Stored items
▶
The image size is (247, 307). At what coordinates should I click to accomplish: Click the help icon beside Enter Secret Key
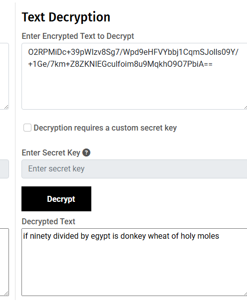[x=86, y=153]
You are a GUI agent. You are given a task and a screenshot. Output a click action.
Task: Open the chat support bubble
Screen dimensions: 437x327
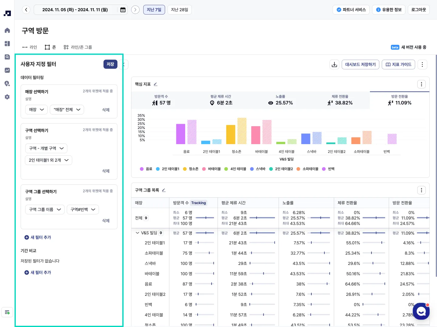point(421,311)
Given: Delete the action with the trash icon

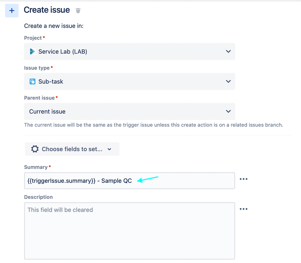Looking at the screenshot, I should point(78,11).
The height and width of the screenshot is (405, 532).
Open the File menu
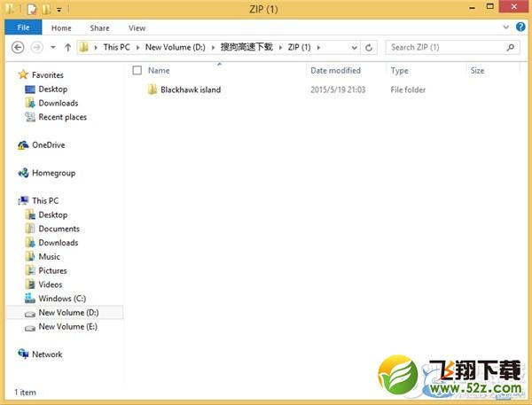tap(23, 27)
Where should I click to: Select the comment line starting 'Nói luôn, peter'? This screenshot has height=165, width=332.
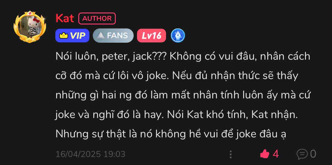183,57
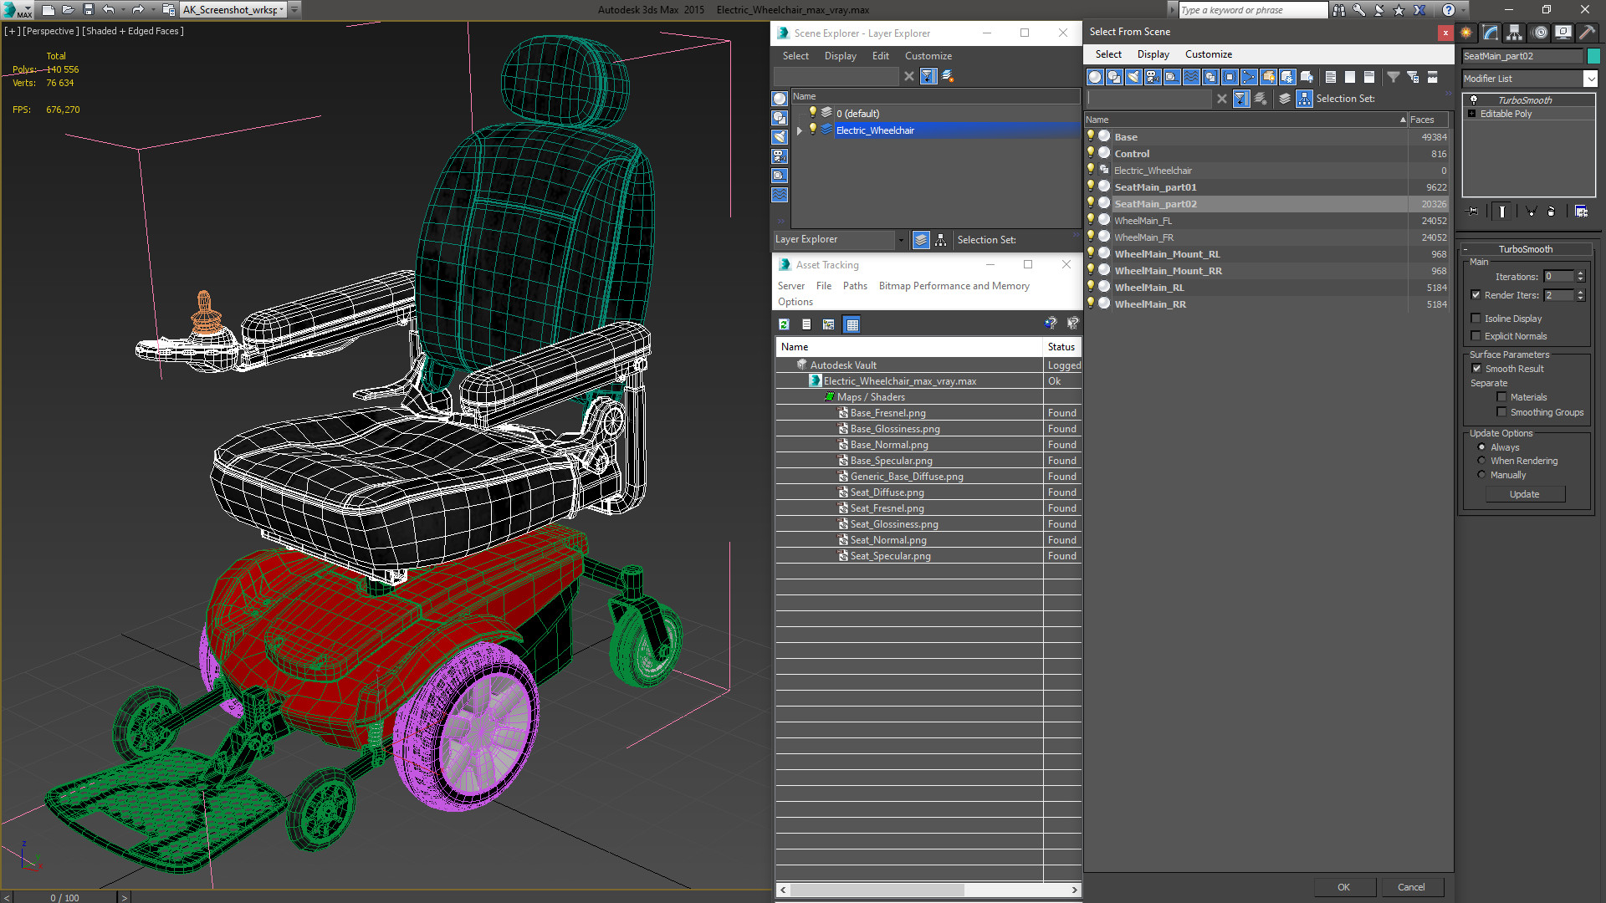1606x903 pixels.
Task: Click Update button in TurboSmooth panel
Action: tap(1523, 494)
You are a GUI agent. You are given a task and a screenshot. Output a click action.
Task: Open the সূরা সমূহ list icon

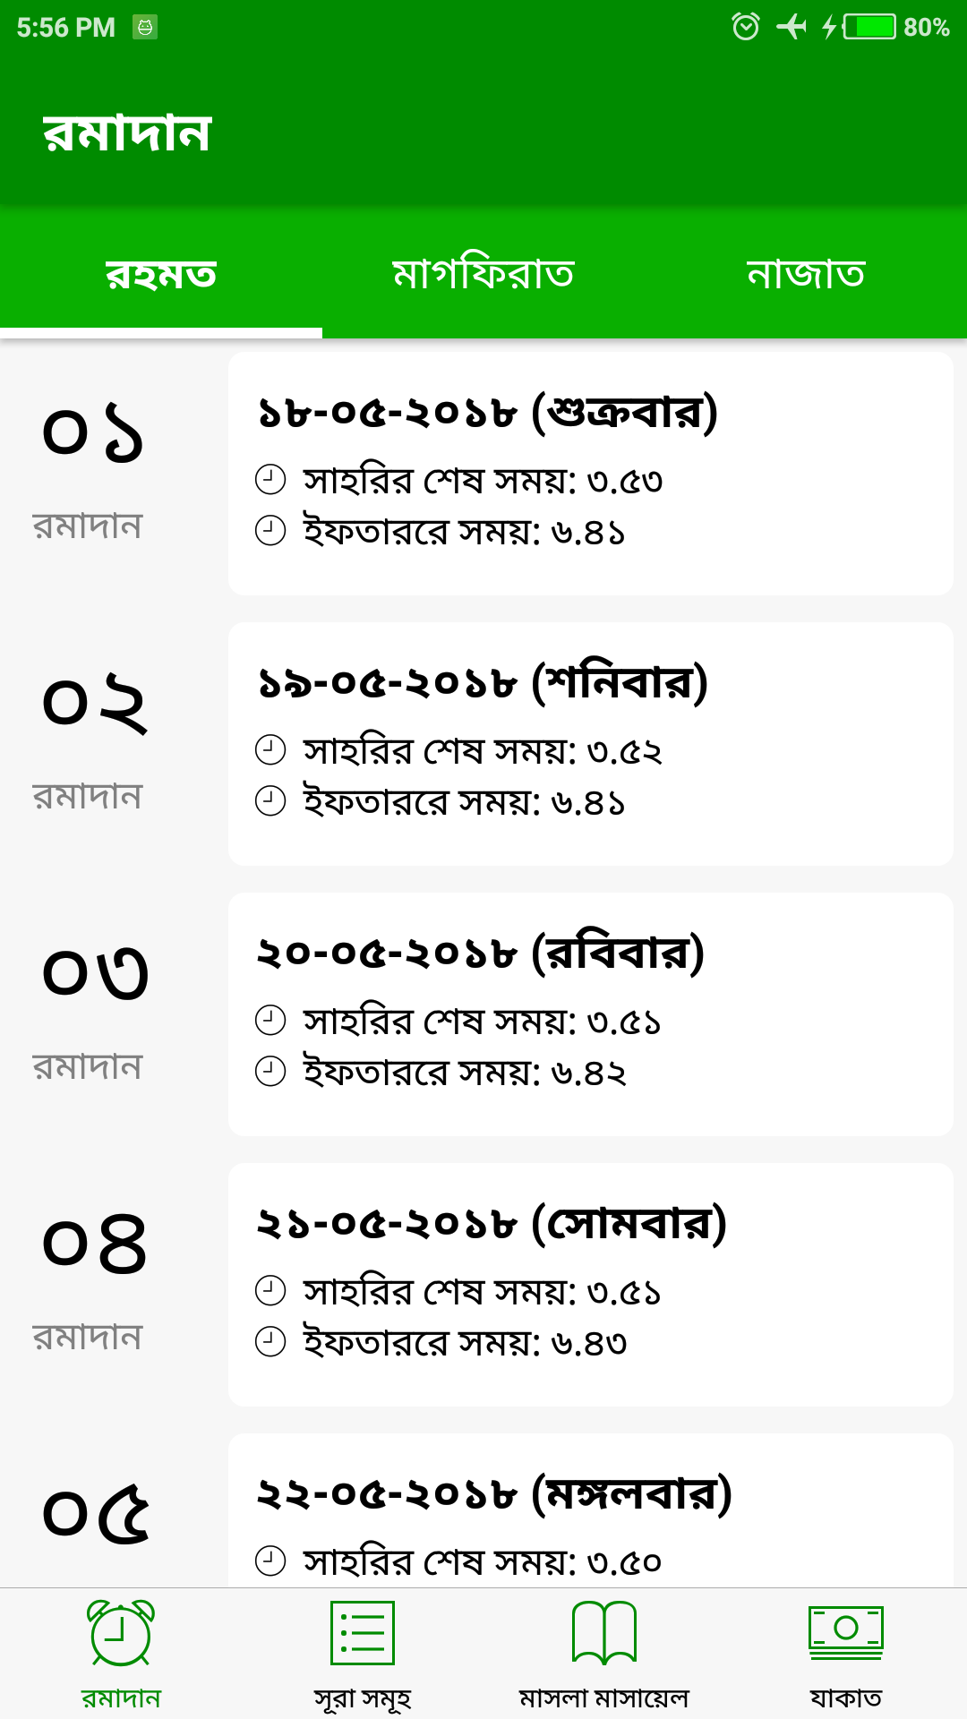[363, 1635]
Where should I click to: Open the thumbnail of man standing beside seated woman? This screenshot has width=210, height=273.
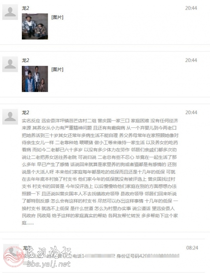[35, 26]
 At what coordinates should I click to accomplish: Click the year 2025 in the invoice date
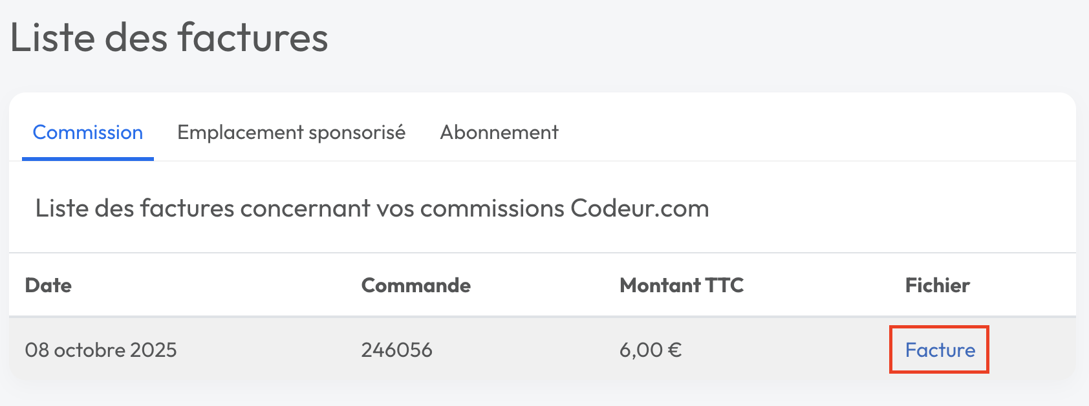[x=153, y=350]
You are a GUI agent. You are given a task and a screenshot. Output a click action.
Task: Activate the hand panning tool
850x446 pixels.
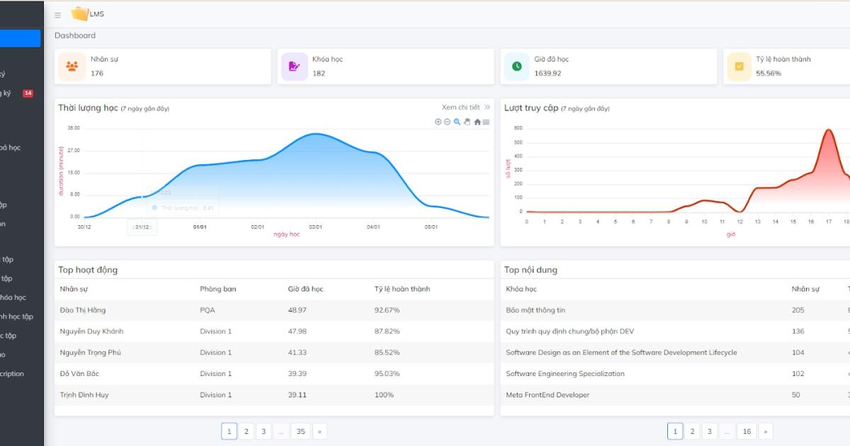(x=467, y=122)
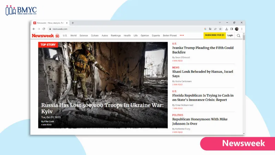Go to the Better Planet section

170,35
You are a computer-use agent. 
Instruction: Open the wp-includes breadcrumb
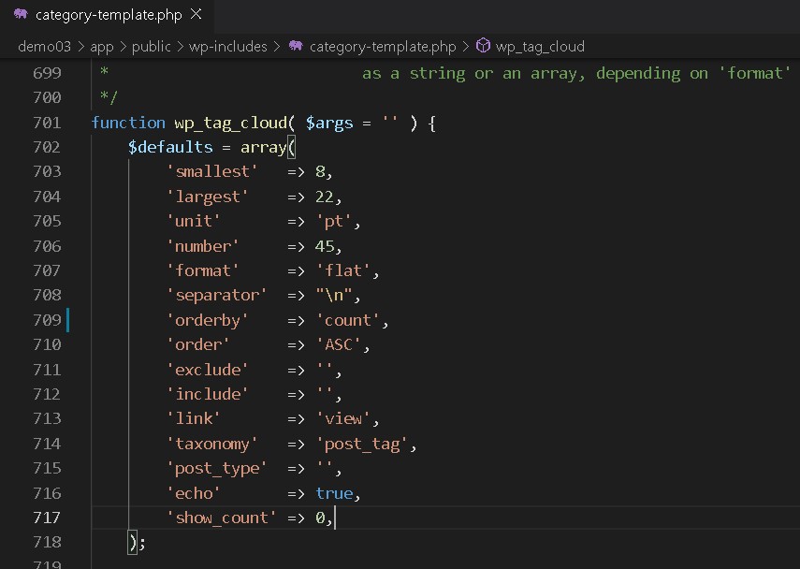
◀
**PROBLEM TO WORK ON:** The entries above should be reproduced exactly, without their pictures.

**WRITTEN SOLUTION:**
The image size is (247, 307). At what coordinates should I click to accomplish: Click the help icon beside Enter Secret Key
[x=86, y=153]
You are a GUI agent. You are given a task and a screenshot. Output a click action.
Task: Open the chat support bubble
Screen dimensions: 437x327
point(421,311)
Given: Delete the action with the trash icon

Looking at the screenshot, I should point(78,11).
The height and width of the screenshot is (405, 532).
Open the File menu
tap(23, 27)
Where should I click to: Select the comment line starting 'Nói luôn, peter'? This screenshot has height=165, width=332.
183,57
1606x903 pixels.
Task: Click Update button in TurboSmooth panel
Action: tap(1523, 494)
You are a GUI agent. You are given a task and a screenshot. Output a click action.
Task: Open the সূরা সমূহ list icon

[363, 1635]
Where should I click to: Open the thumbnail of man standing beside seated woman? This screenshot has width=210, height=273.
[35, 26]
 At what coordinates should I click to accomplish: Click the year 2025 in the invoice date
[x=153, y=350]
You are a GUI agent. You are given a task and a screenshot. Output a click action.
Task: Activate the hand panning tool
850x446 pixels.
(x=467, y=122)
Go to the Better Planet section

170,35
You are a computer-use agent. 
Instruction: Open the wp-includes breadcrumb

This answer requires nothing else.